TASK GOAL.
Each entry below should be printed exactly as given.
GIVEN DATA START
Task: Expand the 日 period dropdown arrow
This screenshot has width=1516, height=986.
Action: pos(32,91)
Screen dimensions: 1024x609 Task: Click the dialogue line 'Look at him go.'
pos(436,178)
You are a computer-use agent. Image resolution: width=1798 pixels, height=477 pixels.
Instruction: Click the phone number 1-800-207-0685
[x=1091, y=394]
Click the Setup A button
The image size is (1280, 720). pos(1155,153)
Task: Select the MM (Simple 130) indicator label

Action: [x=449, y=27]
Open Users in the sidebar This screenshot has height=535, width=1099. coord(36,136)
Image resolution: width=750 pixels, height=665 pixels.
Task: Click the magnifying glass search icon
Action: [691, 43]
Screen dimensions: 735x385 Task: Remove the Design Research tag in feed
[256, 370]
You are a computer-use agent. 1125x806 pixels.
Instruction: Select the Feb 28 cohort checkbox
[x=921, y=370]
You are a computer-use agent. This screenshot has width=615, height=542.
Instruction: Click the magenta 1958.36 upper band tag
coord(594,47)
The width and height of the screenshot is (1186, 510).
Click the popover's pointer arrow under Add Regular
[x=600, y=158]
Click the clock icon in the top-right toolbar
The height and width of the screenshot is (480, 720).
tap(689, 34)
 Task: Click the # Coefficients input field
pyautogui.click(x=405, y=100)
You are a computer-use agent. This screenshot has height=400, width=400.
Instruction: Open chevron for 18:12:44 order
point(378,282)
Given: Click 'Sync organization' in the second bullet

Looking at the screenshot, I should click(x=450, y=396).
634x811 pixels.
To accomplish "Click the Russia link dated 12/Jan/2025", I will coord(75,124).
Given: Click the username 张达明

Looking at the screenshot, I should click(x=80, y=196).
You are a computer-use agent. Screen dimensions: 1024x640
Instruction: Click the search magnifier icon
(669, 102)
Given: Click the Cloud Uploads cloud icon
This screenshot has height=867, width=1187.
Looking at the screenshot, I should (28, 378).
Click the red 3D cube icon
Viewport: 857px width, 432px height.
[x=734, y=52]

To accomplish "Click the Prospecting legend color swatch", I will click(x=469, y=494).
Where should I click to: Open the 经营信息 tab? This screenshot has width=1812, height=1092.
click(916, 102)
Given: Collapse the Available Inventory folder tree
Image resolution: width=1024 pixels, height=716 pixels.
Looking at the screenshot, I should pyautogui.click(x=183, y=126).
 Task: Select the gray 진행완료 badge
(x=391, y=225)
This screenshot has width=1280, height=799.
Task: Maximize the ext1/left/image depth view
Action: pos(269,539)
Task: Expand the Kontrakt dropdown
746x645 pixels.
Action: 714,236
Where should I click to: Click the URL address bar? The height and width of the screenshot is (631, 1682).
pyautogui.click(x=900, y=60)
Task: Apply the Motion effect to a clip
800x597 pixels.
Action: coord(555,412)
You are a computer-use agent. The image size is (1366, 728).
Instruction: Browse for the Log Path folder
GIVEN DATA END
TASK RESULT.
Task: Expand the 日 period dropdown arrow
This screenshot has width=1516, height=986.
Action: pos(32,91)
Screen dimensions: 1024x609 Task: Click the dialogue line 'Look at him go.'
pos(436,178)
You are a computer-use agent. Image resolution: width=1798 pixels, height=477 pixels.
Instruction: Click the phone number 1-800-207-0685
[x=1091, y=394]
Click the Setup A button
The image size is (1280, 720). pos(1155,153)
Task: Select the MM (Simple 130) indicator label

Action: [x=449, y=27]
Open Users in the sidebar This screenshot has height=535, width=1099. coord(36,136)
Image resolution: width=750 pixels, height=665 pixels.
Task: Click the magnifying glass search icon
Action: [691, 43]
Screen dimensions: 735x385 Task: Remove the Design Research tag in feed
[256, 370]
You are a computer-use agent. 1125x806 pixels.
Instruction: Select the Feb 28 cohort checkbox
[x=921, y=370]
You are a computer-use agent. This screenshot has width=615, height=542.
Instruction: Click the magenta 1958.36 upper band tag
coord(594,47)
The width and height of the screenshot is (1186, 510).
Click the popover's pointer arrow under Add Regular
[x=600, y=158]
Click the clock icon in the top-right toolbar
The height and width of the screenshot is (480, 720).
tap(689, 34)
 Task: Click the # Coefficients input field
pyautogui.click(x=405, y=100)
You are a computer-use agent. This screenshot has height=400, width=400.
Instruction: Open chevron for 18:12:44 order
point(378,282)
Given: Click 'Sync organization' in the second bullet

Looking at the screenshot, I should click(x=450, y=396).
634x811 pixels.
To accomplish "Click the Russia link dated 12/Jan/2025", I will coord(75,124).
Given: Click the username 张达明

Looking at the screenshot, I should click(x=80, y=196).
You are a computer-use agent. Screen dimensions: 1024x640
Instruction: Click the search magnifier icon
(669, 102)
Given: Click the Cloud Uploads cloud icon
This screenshot has height=867, width=1187.
Looking at the screenshot, I should (28, 378).
Click the red 3D cube icon
Viewport: 857px width, 432px height.
[x=734, y=52]

To accomplish "Click the Prospecting legend color swatch", I will click(x=469, y=494).
Where should I click to: Open the 经营信息 tab? This screenshot has width=1812, height=1092.
click(916, 102)
Given: Collapse the Available Inventory folder tree
Image resolution: width=1024 pixels, height=716 pixels.
Looking at the screenshot, I should pyautogui.click(x=183, y=126).
 Task: Select the gray 진행완료 badge
(x=391, y=225)
This screenshot has width=1280, height=799.
Task: Maximize the ext1/left/image depth view
Action: pos(269,539)
Task: Expand the Kontrakt dropdown
746x645 pixels.
Action: 714,236
Where should I click to: Click the URL address bar? The height and width of the screenshot is (631, 1682).
pyautogui.click(x=900, y=60)
Task: Apply the Motion effect to a clip
800x597 pixels.
Action: coord(555,412)
You are a computer-use agent. The image size is (1366, 728).
Instruction: Browse for the Log Path folder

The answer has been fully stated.